This time we see something different. But where did our Stage1 artefacts go?

/BaseDirectory # ls -l
total 4
drwxr-xr-x 2 root root 4096 Aug 15 11:12 Folder2
-rw-r--r-- 1 root root 0 Aug 15 11:12 Stage2TestFile.txt

At this point we have the a file system that looks like this.

 BaseDirectory/
├─ Stage2TestFile.txt
├─ Folder2/

Starting FROM Scratch

We use the FROM keyword in a multi-stage build to start a new stage that extends a base image. In the example above we started both stages from the same Linux Alpine image. We only did this to keep the tutorial simple though. 

In reality you can start a new stage with any base image that you want. This is because each new stage starts from scratch. Everything from the previous stage disappears.

This explains why we only saw Stage2’s folder and file after running the complete Dockerfile. Despite having the same base image and working directory in both stages, Stage2 was not a continuation of Stage1.

It’s important to understand that if you need content from a previous build stage  (which is often the case) you can simply use a COPY command to describe which previous stage you’d like to copy from. This clean slate and copy methodology allows us to create the smallest possible final image by not only leaving unimportant build artefacts behind, but also allowing us to switch to the smallest possible base image.

.Net Core applications use different images in the different stages of their Docker builds.
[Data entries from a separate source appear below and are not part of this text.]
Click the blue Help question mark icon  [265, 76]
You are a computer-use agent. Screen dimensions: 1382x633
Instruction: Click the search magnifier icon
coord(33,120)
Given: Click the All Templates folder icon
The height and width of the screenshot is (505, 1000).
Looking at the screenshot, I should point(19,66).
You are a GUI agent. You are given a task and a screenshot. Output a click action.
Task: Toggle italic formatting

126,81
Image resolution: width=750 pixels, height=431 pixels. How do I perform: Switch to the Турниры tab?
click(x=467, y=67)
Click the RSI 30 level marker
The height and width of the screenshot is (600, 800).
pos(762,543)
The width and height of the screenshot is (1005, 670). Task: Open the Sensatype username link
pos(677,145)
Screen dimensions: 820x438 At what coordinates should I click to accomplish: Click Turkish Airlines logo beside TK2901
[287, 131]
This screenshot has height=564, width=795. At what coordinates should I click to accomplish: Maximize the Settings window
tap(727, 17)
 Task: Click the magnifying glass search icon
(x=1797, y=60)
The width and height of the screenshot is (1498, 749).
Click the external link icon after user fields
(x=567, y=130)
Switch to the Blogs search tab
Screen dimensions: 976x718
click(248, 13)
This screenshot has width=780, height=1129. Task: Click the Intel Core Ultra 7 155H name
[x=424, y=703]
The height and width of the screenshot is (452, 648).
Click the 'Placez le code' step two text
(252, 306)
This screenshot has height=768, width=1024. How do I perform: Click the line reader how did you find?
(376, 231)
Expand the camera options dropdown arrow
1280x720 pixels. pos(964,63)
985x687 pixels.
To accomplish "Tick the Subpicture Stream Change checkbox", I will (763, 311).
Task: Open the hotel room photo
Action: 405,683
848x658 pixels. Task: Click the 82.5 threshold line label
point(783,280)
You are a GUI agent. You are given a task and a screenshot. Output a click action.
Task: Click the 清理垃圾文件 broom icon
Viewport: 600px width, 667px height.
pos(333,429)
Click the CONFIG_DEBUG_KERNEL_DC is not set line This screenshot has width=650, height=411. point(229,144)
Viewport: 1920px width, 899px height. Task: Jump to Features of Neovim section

We’ll cover this in more detail in another article, but the general gist is that:

  1. The build stage is completed on a SDK-based image. SDK images are required for building applications, however they are quite large
  2. The final stage of the build starts a fresh image using a .Net Core runtime base image, which is much smaller than its SDK counterpart

At this point we understand why we lost the files from Stage1. However, starting from scratch each time must slow down the build process, right?

Building Images with the Build Cache

Multi stage builds are a Docker best practice. This is because we can use them in conjunction with the build cache to increase the performance of our builds. The latter happens without us even knowing it!

Up to this point we’ve spoken about images as a set of instructions for creating a container. In reality there’s a little more to this story:

  • Images at runtime are a collection of layers
  • A new layer is created during the build process whenever a Docker command causes a change to the filesystem
  • Each layer represents only the differences between itself and the previous layer

Did you notice that as Docker pulled the Linux Apline image from Docker Hub, PowerShell displayed several lines with independent download progress information? These were the individual layers of the base Alpine image being fetched from the server.

This is significant, because Docker caches these layers on your local machine and leverages them while building your Dockerfile. This article covers the details of how Docker checks the cache (for example using checksums for certain commands) however it has too much information to cover in this tutorial.

If a layer is found in the cache, be it from your base image or your new image, Docker will not recreate the layer. This means that slow operations such as downloading files from the internet (in the case of retrieving our Linux Alpine base image, or running dotnet restore while building a .Net Core application) only need to be run once. Subsequent builds will use the cached image as long as the dependencies don’t change.

Running docker build for a second time during the tutorial would have produced an output similar to this.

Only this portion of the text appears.